Dans ces affaires à répétition, il y a toujours trois victimes : le journaliste harcelé, la police, bernée par un imposteur et détournée de ses missions, et aussi, et peut-être surtout, la liberté de la presse (voir notre dossier). Car le but de l’opération est assez claire : il s’agit évidemment de tentatives d’intimidation visant à faire taire la presse dans sa couverture du conflit israélo-palestinien. Et apparemment, ça marche. Beaucoup de nos confrères ont choisi le silence ou l’anonymat d’articles non signés. A-t-on peur dans certaines rédactions d’être pris pour cibles du hacker ? Ou bien, attend-on un signal des pouvoirs publics – ce qui n’est guère plus glorieux, mais tout aussi plausible ?

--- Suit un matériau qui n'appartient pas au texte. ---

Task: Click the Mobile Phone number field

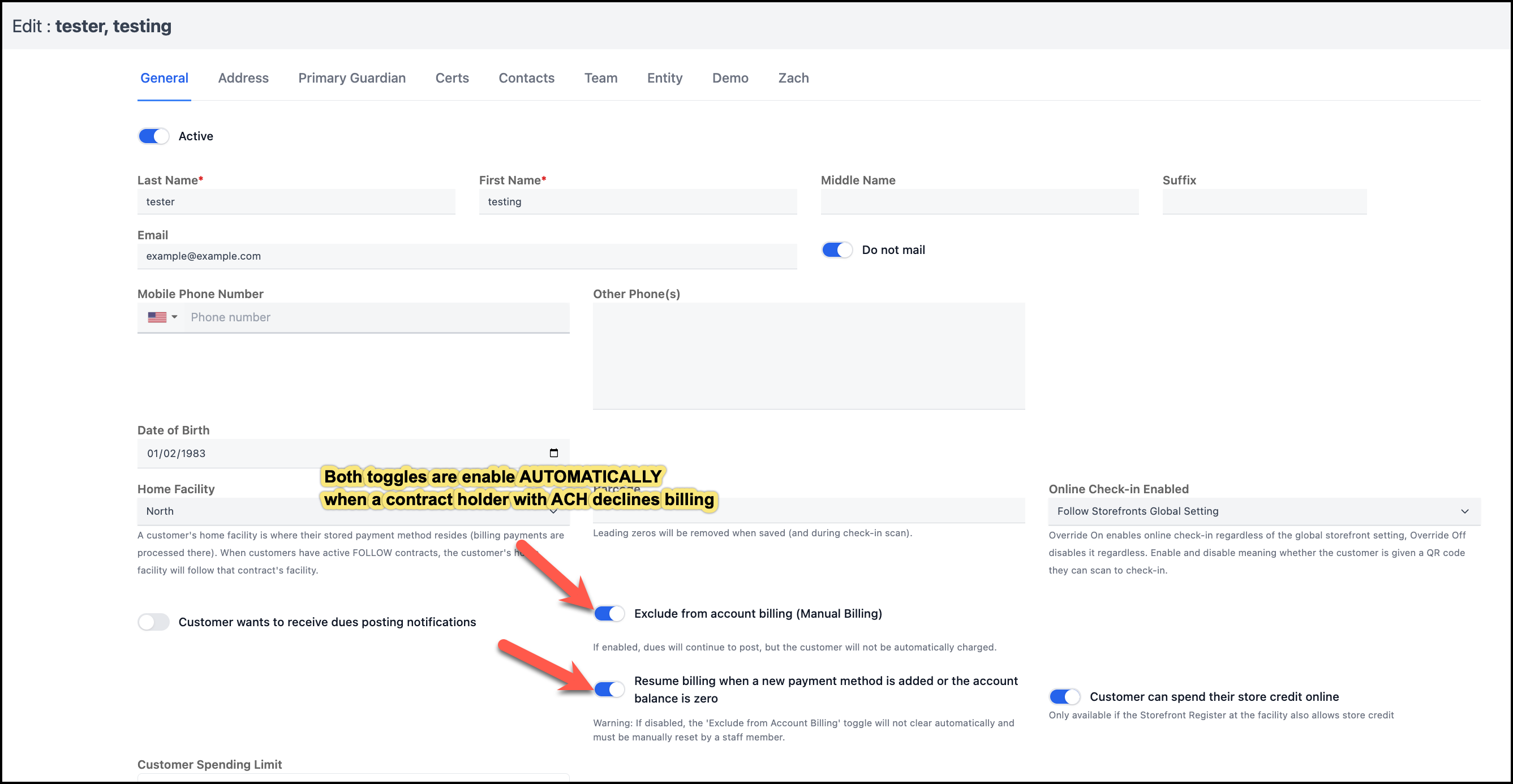Action: point(376,317)
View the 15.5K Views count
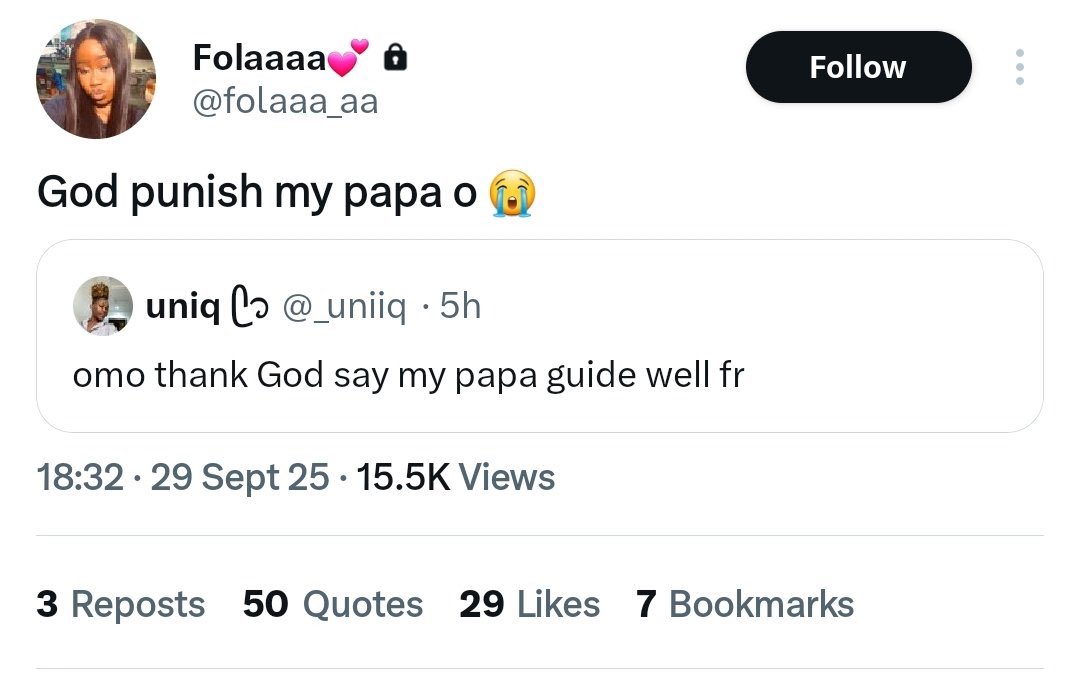1079x694 pixels. (455, 477)
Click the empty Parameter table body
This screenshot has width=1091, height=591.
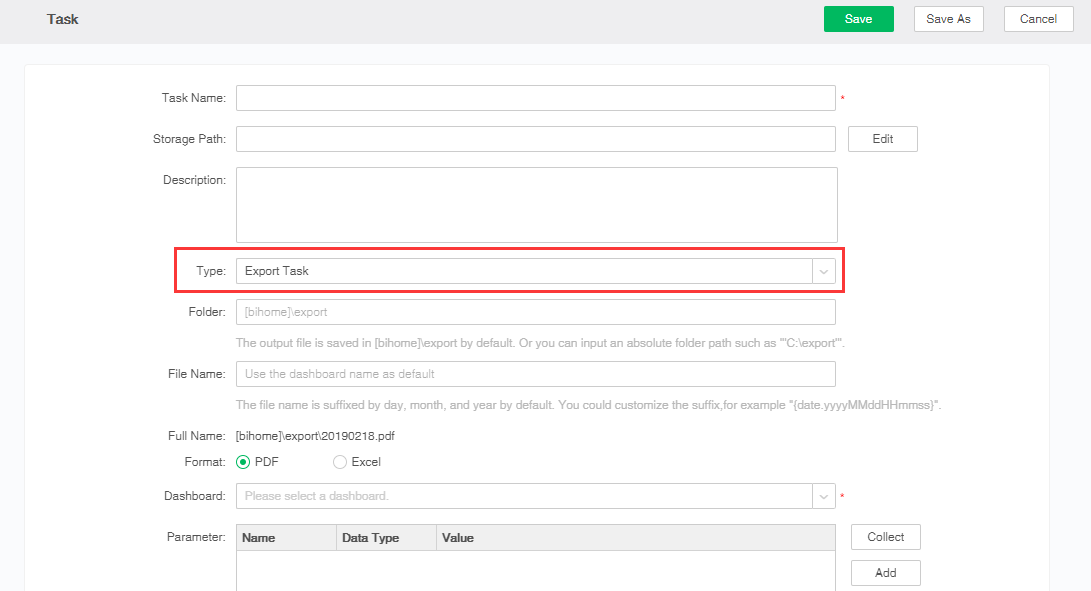tap(535, 571)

Car voilà un autre motif d’étonnement : alors que la liberté de la presse a été, à juste titre, exaltée après la tragédie de Charlie Hebdo, il n’y a pas eu cette fois une seule protestation publique. Gageons que si l’activiste était un musulman agissant depuis un pays arabe, et ses cibles, des médias connus pour leur soutien au gouvernement israélien, le Premier ministre aurait immédiatement rendu visite aux victimes, flanqué du grand rabbin de France, du président du Crif, du recteur de la mosquée de Paris. Nous n’en demandons pas tant. Un simple communiqué de condamnation aurait fait notre affaire. Si la contre-attaque juridique est bien en cours, le geste symbolique, c’est-à-dire politique, fait toujours défaut.